De opgave: Werk het stuk van "De grootste dierentuin" tot en met "op zich wachten?" uit het paginafragment bij en vervang daarin "aubergines" door "courgettes". Geef het stuk daarna in zijn geheel opnieuw.

Paginafragment:
De grootste dierentuin van Nederland

Wat is de lente toch koud begonnen dit jaar. Hoewel de zon best vaak schijnt, is er ook nachtvorst geweest afgelopen week. Dat is toch niet de ideale start van de lente.
Om de kou uit onze lichamen te verdrijven gaan we op bezoek bij het biologische glastuinbouwbedrijf Greenshield in Ens in Flevoland. De zon op het dak van de kassen zorgt voor heerlijk tropische temperaturen binnen. Sinds een maand worden de komkommers uit deze kassen al weer geoogst en sinds vorige week ook de aubergines. We komen even kijken hoe de tomaten, de pepertjes en de paprika’s ervoor staan. Laten die nog lang op zich wachten?

Om enige vorm van besmetting te voorkomen moeten we een beschermende overall en overschoenen aan. Binnen is het tropisch warm en tot onze vreugde staat alles er prachtig bij. Volle trossen tomaten, nu nog groen, paprika’s, pepertjes, diep paarse aubergines en mooie komkommers. Heerlijk.

Gegeven materiaal:
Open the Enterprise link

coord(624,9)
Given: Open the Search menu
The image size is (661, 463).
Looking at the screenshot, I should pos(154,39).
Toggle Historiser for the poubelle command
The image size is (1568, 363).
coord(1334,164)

Uitwerking:
De grootste dierentuin van Nederland

Wat is de lente toch koud begonnen dit jaar. Hoewel de zon best vaak schijnt, is er ook nachtvorst geweest afgelopen week. Dat is toch niet de ideale start van de lente.
Om de kou uit onze lichamen te verdrijven gaan we op bezoek bij het biologische glastuinbouwbedrijf Greenshield in Ens in Flevoland. De zon op het dak van de kassen zorgt voor heerlijk tropische temperaturen binnen. Sinds een maand worden de komkommers uit deze kassen al weer geoogst en sinds vorige week ook de courgettes. We komen even kijken hoe de tomaten, de pepertjes en de paprika’s ervoor staan. Laten die nog lang op zich wachten?